Example 4 - Preparation of a pyridine diacid chloride, using DTF (Pyridine di-acid) (Pyridine diacid chloride Reagent MW Amount Moles Eq. Pyridine diuretic 341.2 58.4 gr. 0.171 1 N-butyl acetate 61.4 gr. Di (hydrogenated tallow) 508.0 * 1.75 gr. 0.0034 0.020 formamide (DTF) Thionyl chloride 119.0 46.5 gr. 0.391 2.28 * Calculated average molecular weight, based on the expected composition. Pyridine diacid, n-butyl acetate (reaction solvent) and di (hydrogenated tallow) formamide were added to a 200 ml flask. equipped with a magnetic stirrer, a distillation / reflux head, nitrogen inertia and a caustic scrubber. With ice water in the condenser, the flask was heated using a hot oil bath with stirring. Although the di (hydrogenated tallow) formamide did not dissolve at room temperature, the contents of the flask became homogeneous on heating at 90 ° C. Using a syringe pump, the thlonyl chloride was added for 3 hours to the reaction mixture. The mixture was stirred at 90 ° C for an additional 2.5 hours. The excess thionyl chloride and then the n-butyl acetate solvent were removed under vacuum at final conditions of 100 ° C temperature and 15 mm. Hg pressure. Then, the pressure was reduced to 1-2 mm. Hg to evaporate the pyridine diacid chloride. After a preceding cut of 2.7 grams was removed, the flask temperature was increased to 130 ° C resulting in 56.9 grams of diacid chloride distillate (91% net yield after adjusting to the samples). The flask was treated with solvent of n-butyl acetate and dilute aqueous sodium hydroxide and then the residues were effectively removed from the container and the carbamoyl chlorides that could have formed were decomposed.

Claims (8)

Claims
1. The use of a compound that acts as a halogenation catalyst, of the formula: where R1 and R are independently selected from: a. C5-C30 alkyl, C5-C30 alkenyl substituted or unsubstituted C5-C30 alkynyl, and attached groups; and b. substituted and unsubstituted amino and polyaminoalkyl and substituted and unsubstituted amino and polyaminoalkenyl; wherein the substituents are independently selected from any functional group that does not react with the substrate to be halogenated or the halogenation agent to be used; and mixtures of these.
2. The use of a compound that acts as a halogenation catalyst, of the formula: where R1 and R are independently selected from: a.
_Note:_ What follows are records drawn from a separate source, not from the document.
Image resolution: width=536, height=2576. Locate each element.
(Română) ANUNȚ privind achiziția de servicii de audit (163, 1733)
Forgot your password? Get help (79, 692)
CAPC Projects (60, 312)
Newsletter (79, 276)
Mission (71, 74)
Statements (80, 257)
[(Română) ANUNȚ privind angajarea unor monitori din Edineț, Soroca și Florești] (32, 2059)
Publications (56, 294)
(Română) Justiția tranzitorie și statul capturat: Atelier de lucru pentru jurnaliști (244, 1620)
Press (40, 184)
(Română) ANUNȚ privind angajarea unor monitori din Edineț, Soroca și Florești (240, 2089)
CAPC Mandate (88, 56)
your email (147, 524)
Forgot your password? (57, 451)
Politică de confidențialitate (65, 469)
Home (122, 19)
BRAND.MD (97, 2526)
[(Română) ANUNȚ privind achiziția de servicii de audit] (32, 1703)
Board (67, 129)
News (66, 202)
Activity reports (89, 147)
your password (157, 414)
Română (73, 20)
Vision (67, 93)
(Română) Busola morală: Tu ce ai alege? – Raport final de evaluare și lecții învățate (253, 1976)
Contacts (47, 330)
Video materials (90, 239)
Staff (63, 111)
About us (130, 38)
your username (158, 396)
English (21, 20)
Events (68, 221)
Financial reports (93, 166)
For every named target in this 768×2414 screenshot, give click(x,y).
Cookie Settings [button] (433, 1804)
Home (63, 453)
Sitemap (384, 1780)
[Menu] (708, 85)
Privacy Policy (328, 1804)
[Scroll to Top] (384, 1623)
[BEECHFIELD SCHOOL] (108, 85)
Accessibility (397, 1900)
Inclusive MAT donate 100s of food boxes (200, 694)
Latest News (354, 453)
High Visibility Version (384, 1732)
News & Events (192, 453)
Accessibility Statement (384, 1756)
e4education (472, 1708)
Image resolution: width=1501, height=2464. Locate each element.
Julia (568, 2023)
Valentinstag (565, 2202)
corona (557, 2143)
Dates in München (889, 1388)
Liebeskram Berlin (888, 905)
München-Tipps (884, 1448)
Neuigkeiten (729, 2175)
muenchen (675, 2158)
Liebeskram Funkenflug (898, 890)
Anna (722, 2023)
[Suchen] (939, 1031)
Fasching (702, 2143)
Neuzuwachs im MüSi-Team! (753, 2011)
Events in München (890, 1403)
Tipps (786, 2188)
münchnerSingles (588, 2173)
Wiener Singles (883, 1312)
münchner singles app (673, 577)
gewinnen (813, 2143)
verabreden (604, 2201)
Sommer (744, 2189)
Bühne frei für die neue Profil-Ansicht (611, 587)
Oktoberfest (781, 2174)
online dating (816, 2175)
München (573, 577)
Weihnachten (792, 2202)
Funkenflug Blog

C1-C30 alkyl C2-C30 alkenyl, C2-C30 alkynyl, and attached groups "; and b. substituted and unsubstituted amino and polyaminoalkyl and substituted and unsubstituted amino and polyaminoalkenyl; wherein the substituents are independently selected from any functional group that does not react with the substrate to be halogenated or the halogenation agent to be used; and the other R1 and R2 is a polymer; and mixtures of these.
3. A method for converting a substrate to an organohalide, comprising the following steps: a. forming a mixture comprising a substrate, a halogenating agent and one or more catalysts of the formula: wherein R1 and R2 are independently selected from: i.C5-C30 alkyl, C5-C30 alkenyl, substituted or unsubstituted C5-C30 alkynyl, and linked groups; and ii. substituted and unsubstituted amino and polyaminoalkyl and substituted and unsubstituted amino and polyaminoalkenyl; wherein the substituents are independently selected from any functional group that does not react with the substrate to be halogenated or the halogenating agent; and b maintaining the mixture at a temperature where the formation of the organohalide occurs within an acceptable index.
4. A method for converting a substrate into an organohalide, comprising the following steps: a. forming a mixture comprising the substrate, a halogenating agent and one or more catalysts of the formula: R2 wherein one of R1 and R2 is independently selected from: i. C 1 -C 30 alkyl, C 2 -C 3 alkenyl substituted or unsubstituted C 2 -C 30 alkynyl, and attached groups; and ii. substituted and unsubstituted amino and polyaminoalkyl and substituted and unsubstituted amino and polyaminoalkenyl; wherein the substituents are independently selected from any functional group that does not react with the substrate to be halogenated or the halogenating agent; and the other R1 and R2 is a polymer; and b.maintaining the mixture at a temperature where the formation of the organohalide occurs within an acceptable index.
5. The method according to claim 3, wherein the mixture further comprises one or more solvents.
6. The method according to claim 4, wherein the mixture further comprises one or more solvents.
7. The method according to claim 3, wherein the catalyst is reused.
8. The method according to claim 4, wherein the catalyst is reused.
MXPA/A/1997/001911A 1996-03-15 1997-03-13 Catalyst for halogenac MXPA97001911A (en)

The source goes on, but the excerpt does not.